The main problem with the "case-control" method used by the medical community in their gun related studies is that it involves surveying members of "control" groups about their possession or their households' possession of guns or some categories of guns.  The inconvenient truth is that a very large portion of those who possess guns simply lie and say they don't possess any if asked by a stranger, especially any stranger associated with government.  This fact alone causes the doctors' studies to indicate erroneous things like, "a gun in the home increases the risk of suicide by a factor of 4.7."


Regression analysis is based on the idea that, if a number of different things each partially cause or prevent some result of interest, the relationships between all the things and the result can be represented by an algebraic equation the different parts of which can be determined given enough sets of data on the various things.  The equation would be like:

C0 + CxX + CyY + CzZ + etc. = RESULT

In this equation, the first factor (C0) represents all of the RESULT that cannot be explained by totalling factors consisting of variables like X, Y and Z times a constant for each variable.  The variables (X, Y, Z, etc.) are all the things that someone thinks might have some effect on the RESULT.  In a real-life study, such as those done by John Lott, Jr., the equation might be something like:

C0 + C1x(arrest rate) + C2x(percapita income) + C3x(population density) + C4x(unemployment rate) + C5x(police/citizen) + C6x(mo. right-to-carry in effect) + etc. = ROBBERY RATE

When the number of sets of data available for all the different terms in the equation except the constants ("C" values) are at least as great as the number of constants, it is possible to solve for those constants.  When this is done with statistical data, the solutions are estimates and the resultant equation cannot be expected to be perfectly accurate for predicting results from additional data sets.  However, the solutions can be expected to yield results that approximate actual end results, and to yield results that tend to be sometimes over actual values and sometimes under them rather than always being skewed.  If the number of data sets used is large, the method allows reliable determination of the likely range of each constant.

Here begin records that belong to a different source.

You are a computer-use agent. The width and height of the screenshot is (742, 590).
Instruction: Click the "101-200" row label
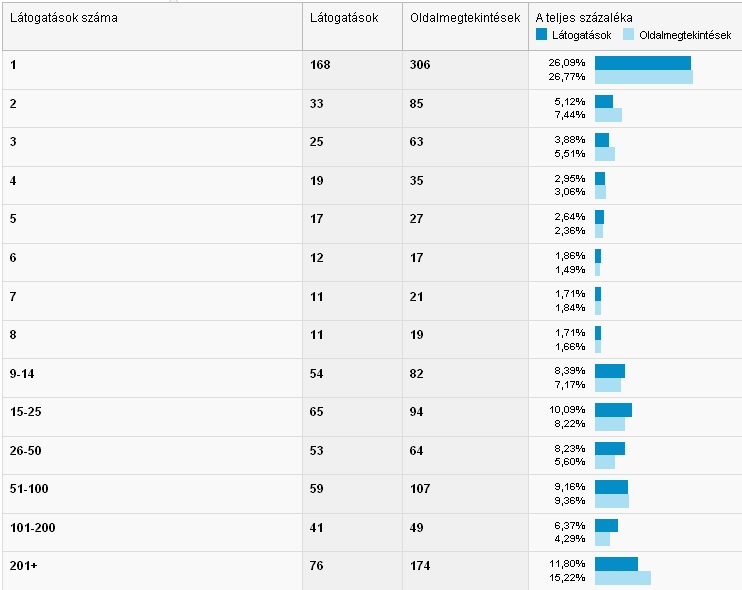(31, 527)
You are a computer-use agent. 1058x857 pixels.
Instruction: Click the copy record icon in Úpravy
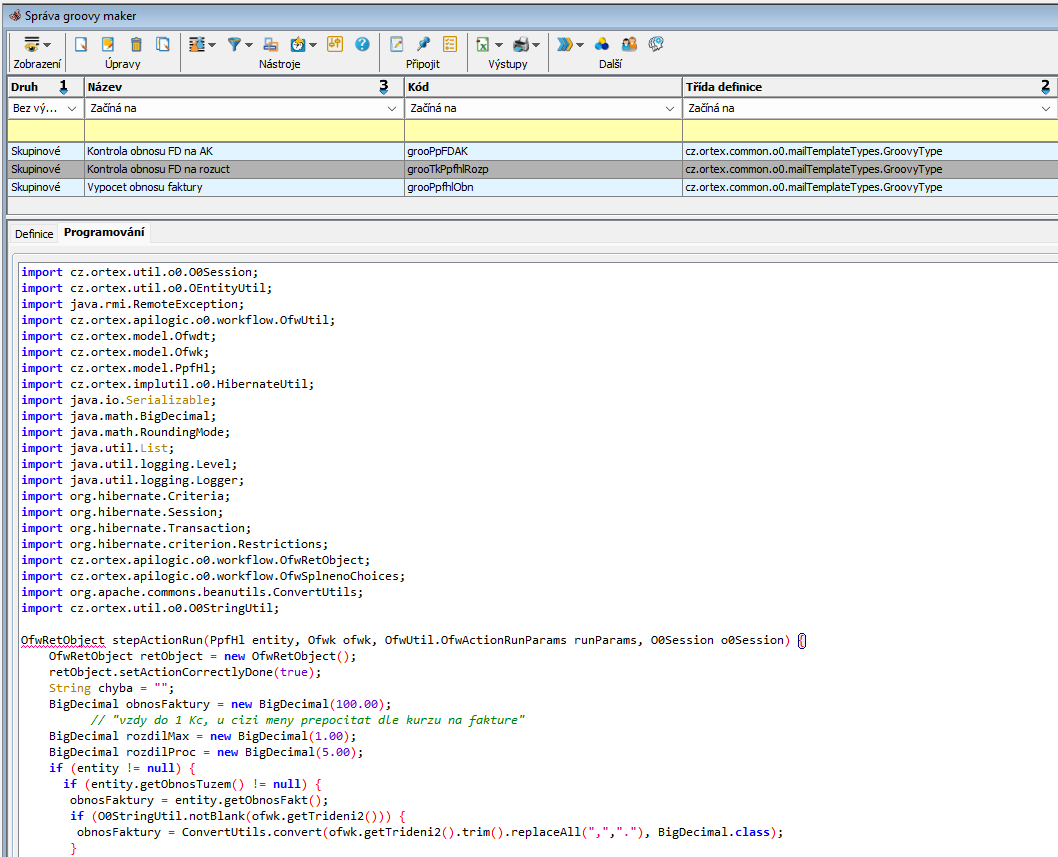click(162, 45)
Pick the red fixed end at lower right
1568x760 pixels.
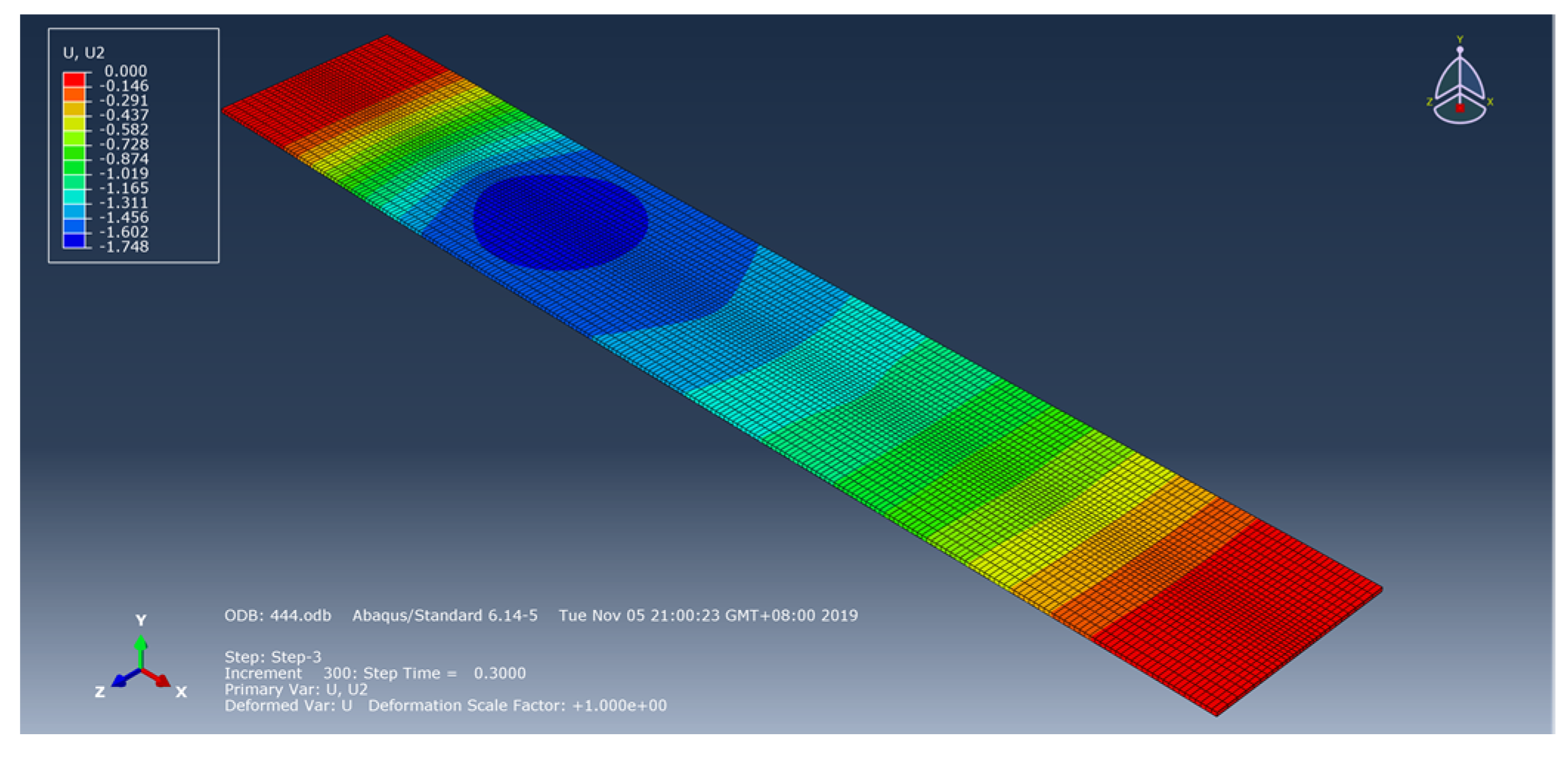pyautogui.click(x=1241, y=613)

Some of the factors included in actual analyses are likely to be logarithms, squares, square roots or other mathematical functions of the actual factors for which correlation is being tested.  This is done because the relationships between those factors and the end effect are not linear, so using the mathematical functions permit the analysis to be more accurate.

In the actual analyses by Lott, there were about 50 different factors that were treated as possibly causing or impeding a type of crime rate.  He and his associate included a term that had a specific value for each county in order to account for the extent to which something peculiar about a county accounted for crime rate for that county.  He did the same for states.  He also did the same for years in order to account for fluctuations in crime rates from one year to another nationwide (i.e., "crime cycles").  These are what he refers to as "dummy" variables in his book.

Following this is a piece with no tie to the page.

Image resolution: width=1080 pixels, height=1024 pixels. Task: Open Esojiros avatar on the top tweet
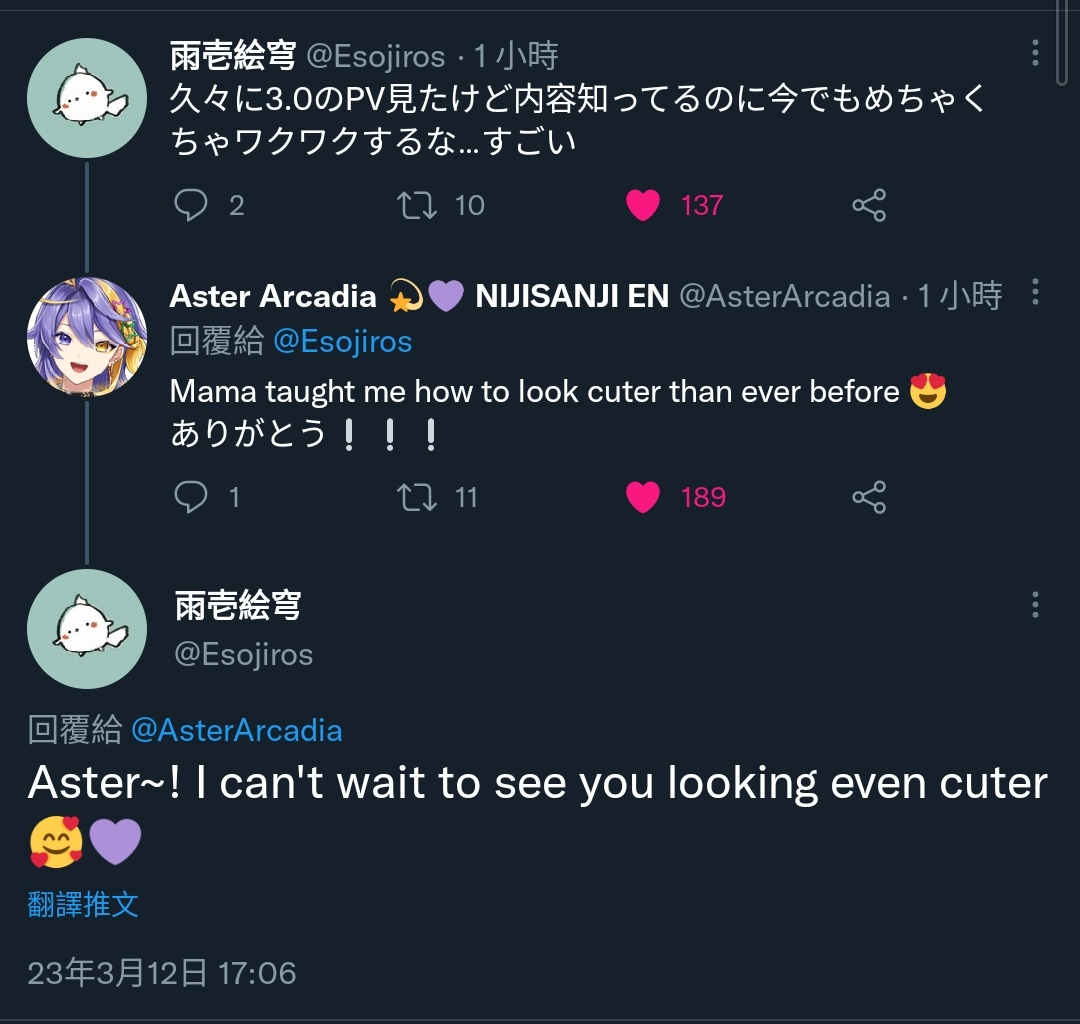pyautogui.click(x=87, y=98)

The analyses by Lott and Mustard also simultaneously evaluated the factors for a large number of equations.  The equations included one for each of several different kinds of crime rates, plus equations for accidental gun death rate, accidental gun injury rate, suicide rate, etc.  In all this they had data on all those different results of interest separately for every county in the U.S., separately for each of 16 years (18 by the time Lott's book was published).  This is by far the most comprehensive group of analyses yet of the things that might increase or decrease different kinds of crime and violence.  Such analyses can only be performed using high capacity computers.  Once the data sets have been entered, the analysis can be repeated with various changes without a great deal of effort, and this is exactly what Lott and Mustard did in order to test the impact of adding or deleting various things.  In fact, if someone were to come up with nationwide county-level data on some factor they would like to have added, it would be rather easy to do so.